Enturbiando recuerdos
La cantante Deborah Harry, uno de los símbolos de la nueva ola norteamericana en el comienzo de la década de los setenta, presentó en Madrid su último elepé ante menos público del esperado. La sala Jácara registró una floja entrada, lo que no impidió que la antaño musa de Andy Warhol y su grupo se entregasen al máximo.Pero sus buenas intenciones no fueron suficiente para satisfacer a los viejos seguidores de Blondie, la banda que mejor ha sabido explotar la presencia en sus filas de una mujer. El monótono y triste sonido, basado en la batería y el bajo, ha convertido su repertorio en una sucesión de canciones demasiado similares entre sí, fundiendo en más de una ocasión los dos períodos que marcan su personalidad: de su época con Blondie destacaron las melodías, brillantes y siempre muy comerciales; Def, dumb and blonde, su nuevo elepé en solitario, estuvo representado por numerosos temas, que resumieron sin más complicaciones el amplio y poco concreto carácter de sus trabajos más recientes.
Deborah Harry
Deborah Harry (voz), Chris Stein (guitarra), Stanley Lisowski (bajo y coros), Caria Olla (guitarra y coros), James Clarke (batería) y Susie Davies (teclados).

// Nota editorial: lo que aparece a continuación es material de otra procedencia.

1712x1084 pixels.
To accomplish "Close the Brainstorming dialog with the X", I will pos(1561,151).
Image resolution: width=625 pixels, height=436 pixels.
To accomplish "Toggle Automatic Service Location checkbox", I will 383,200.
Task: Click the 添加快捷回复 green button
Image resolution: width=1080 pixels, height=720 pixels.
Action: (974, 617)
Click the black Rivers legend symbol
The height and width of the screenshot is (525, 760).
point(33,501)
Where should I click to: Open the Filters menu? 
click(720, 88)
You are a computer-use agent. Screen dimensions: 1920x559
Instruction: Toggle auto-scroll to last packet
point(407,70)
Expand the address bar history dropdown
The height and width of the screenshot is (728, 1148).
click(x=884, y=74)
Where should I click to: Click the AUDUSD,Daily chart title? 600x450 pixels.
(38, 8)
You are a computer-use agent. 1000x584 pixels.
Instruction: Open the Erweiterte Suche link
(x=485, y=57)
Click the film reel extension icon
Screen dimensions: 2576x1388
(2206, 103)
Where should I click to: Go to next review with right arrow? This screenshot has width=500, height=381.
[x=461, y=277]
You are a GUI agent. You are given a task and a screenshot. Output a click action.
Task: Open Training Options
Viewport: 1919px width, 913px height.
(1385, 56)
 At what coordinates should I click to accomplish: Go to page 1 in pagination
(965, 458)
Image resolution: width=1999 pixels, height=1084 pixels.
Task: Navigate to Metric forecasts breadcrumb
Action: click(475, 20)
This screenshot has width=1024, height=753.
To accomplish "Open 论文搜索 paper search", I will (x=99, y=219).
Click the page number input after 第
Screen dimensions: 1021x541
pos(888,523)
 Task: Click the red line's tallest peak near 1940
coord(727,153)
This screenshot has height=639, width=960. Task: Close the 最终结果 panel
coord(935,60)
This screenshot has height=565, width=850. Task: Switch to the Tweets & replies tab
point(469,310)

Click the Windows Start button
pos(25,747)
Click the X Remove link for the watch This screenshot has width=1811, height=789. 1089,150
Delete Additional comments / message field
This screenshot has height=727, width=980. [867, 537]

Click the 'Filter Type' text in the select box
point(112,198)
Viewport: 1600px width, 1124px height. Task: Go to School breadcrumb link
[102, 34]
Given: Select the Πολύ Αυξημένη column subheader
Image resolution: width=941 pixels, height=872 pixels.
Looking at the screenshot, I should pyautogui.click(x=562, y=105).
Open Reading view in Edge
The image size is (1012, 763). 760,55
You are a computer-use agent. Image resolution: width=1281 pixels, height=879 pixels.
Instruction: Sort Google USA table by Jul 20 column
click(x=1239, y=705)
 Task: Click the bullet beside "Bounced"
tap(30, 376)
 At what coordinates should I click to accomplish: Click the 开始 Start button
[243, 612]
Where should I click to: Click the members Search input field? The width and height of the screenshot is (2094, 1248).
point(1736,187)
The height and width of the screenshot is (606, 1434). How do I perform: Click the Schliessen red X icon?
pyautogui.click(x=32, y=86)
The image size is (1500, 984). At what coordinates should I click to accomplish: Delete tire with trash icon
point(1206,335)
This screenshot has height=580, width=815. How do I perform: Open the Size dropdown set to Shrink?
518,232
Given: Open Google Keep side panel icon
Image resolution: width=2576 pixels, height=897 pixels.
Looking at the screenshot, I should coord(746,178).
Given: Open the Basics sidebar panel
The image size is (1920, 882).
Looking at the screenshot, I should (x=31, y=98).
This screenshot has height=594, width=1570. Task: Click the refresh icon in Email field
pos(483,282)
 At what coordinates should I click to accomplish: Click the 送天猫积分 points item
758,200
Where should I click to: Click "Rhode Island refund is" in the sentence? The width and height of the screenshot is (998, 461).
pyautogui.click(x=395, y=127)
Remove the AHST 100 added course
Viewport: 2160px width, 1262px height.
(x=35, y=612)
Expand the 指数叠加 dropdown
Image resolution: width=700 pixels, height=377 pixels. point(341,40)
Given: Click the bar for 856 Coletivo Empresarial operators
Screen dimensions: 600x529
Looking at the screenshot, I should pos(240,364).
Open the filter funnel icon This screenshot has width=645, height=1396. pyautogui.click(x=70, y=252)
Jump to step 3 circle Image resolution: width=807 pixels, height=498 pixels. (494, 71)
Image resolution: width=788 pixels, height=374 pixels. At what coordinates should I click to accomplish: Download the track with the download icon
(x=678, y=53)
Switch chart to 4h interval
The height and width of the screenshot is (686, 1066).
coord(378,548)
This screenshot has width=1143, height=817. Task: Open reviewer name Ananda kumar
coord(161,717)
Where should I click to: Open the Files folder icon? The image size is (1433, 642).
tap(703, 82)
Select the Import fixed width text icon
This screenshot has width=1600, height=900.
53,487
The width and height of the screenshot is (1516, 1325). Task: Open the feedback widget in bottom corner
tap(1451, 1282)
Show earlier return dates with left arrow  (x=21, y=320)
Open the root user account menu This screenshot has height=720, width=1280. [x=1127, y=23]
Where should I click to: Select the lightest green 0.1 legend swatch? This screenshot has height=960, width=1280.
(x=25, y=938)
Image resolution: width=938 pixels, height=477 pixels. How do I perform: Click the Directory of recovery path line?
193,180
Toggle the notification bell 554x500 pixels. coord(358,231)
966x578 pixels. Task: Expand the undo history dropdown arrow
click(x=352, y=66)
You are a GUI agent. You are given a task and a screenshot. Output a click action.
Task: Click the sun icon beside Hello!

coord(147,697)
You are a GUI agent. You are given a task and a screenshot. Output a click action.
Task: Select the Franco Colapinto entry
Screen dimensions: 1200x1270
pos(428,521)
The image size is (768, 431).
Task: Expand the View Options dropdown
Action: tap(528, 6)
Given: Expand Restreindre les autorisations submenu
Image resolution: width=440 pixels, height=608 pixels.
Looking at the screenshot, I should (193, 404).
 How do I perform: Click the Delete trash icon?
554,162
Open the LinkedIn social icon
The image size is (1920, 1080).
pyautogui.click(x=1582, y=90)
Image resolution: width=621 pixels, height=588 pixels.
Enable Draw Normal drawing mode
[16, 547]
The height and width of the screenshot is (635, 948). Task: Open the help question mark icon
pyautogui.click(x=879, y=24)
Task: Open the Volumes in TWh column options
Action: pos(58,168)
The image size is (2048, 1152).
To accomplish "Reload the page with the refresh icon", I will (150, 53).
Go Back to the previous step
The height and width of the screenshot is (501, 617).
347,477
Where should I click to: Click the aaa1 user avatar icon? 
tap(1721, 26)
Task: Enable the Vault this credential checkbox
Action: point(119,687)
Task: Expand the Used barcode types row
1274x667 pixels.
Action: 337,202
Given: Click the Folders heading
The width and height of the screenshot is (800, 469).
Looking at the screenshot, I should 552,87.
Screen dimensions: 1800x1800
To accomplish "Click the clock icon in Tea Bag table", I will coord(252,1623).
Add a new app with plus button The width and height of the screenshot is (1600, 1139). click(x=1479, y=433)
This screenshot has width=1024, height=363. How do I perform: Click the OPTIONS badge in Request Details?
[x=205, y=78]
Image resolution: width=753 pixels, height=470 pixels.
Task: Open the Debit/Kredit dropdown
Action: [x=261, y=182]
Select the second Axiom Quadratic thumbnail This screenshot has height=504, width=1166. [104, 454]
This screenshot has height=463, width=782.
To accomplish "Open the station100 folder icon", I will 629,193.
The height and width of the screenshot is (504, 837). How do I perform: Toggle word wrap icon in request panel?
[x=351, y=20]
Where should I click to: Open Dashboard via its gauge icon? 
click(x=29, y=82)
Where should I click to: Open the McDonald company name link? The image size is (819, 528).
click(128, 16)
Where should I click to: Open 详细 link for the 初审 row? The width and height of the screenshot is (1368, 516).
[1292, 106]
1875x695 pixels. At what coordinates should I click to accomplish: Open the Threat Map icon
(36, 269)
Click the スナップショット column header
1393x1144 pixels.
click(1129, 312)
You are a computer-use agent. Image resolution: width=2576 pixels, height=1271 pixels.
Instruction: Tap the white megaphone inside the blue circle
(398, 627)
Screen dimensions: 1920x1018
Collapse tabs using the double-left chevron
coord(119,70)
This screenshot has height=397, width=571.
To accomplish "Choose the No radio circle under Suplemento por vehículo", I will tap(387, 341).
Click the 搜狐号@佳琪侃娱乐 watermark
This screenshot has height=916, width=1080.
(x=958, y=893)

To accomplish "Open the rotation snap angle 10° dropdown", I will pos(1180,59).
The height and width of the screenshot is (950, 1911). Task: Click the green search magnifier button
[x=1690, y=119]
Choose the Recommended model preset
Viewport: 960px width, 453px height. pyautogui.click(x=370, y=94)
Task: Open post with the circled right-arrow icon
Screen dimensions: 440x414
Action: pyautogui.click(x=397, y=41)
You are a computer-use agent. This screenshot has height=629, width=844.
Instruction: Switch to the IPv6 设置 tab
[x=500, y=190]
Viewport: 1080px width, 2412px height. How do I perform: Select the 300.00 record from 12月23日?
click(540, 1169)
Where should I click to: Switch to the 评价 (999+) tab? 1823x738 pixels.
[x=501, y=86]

Sala Jácara. Madrid, 14 de diciembre.
Las luces se unieron al oscuro ambiente creado, y no contribuyeron en absoluto a que el clima fuese más alegre. Dos hileras de focos rojos y morados, instalados en los laterales del escenario, trataban de camuflar el paso de los años por el cuerpo de la rubia vocalista. Vestida con un traje negro, falda y mangas cortas, y medias también negras, se encuentra lejos del sex-symbol que fue en su época dorada. Muy justa de voz y de recursos coreográficos, se apoyó en el agobiante sonido de su grupo y en la astuta distribución de canciones como Heart of glass, The tide is high o Call me.
Finalizaron con una mediocre versión del clásico de Lou Reed I'm waiting for my man, perfecto resumen de un concierto difícil e irregular. Los músicos, entre los que afortunadamente se encontraba Chris Stein, guitarrista y compositor de algunos de los mejores temas de Blondie, pusieron interés y ganas.
Pese a sus buenas intenciones y los innegables esfuerzos que realizaron no lograron jamás una conexión real e intensa con el público. Únicamente hubo espacio para algunas pinceladas coloristas, tantas como los temas que interpretaron de su primera época.